> What needs to be done
In the entries below, find the line with "The width and" and the line with "Collapse the Continue growing section". Reproduce those two lines and every line between them exactly, and nothing more.

> Extracted records
= = = = =
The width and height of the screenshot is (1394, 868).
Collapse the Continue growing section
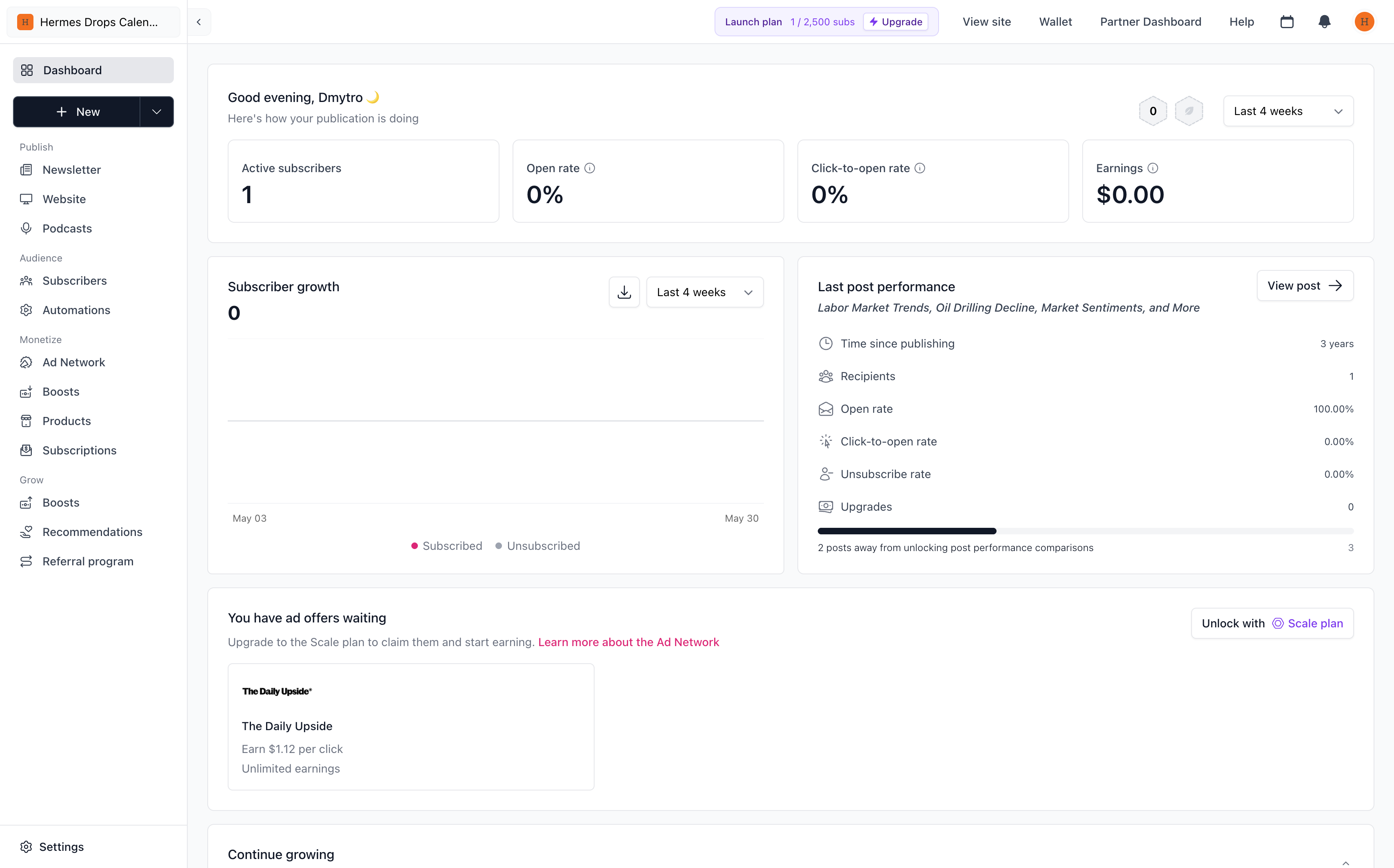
= = = = =
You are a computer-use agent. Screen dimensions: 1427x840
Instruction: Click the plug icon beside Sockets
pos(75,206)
= = = = =
> Response for this exercise
The width and height of the screenshot is (1394, 868).
Collapse the Continue growing section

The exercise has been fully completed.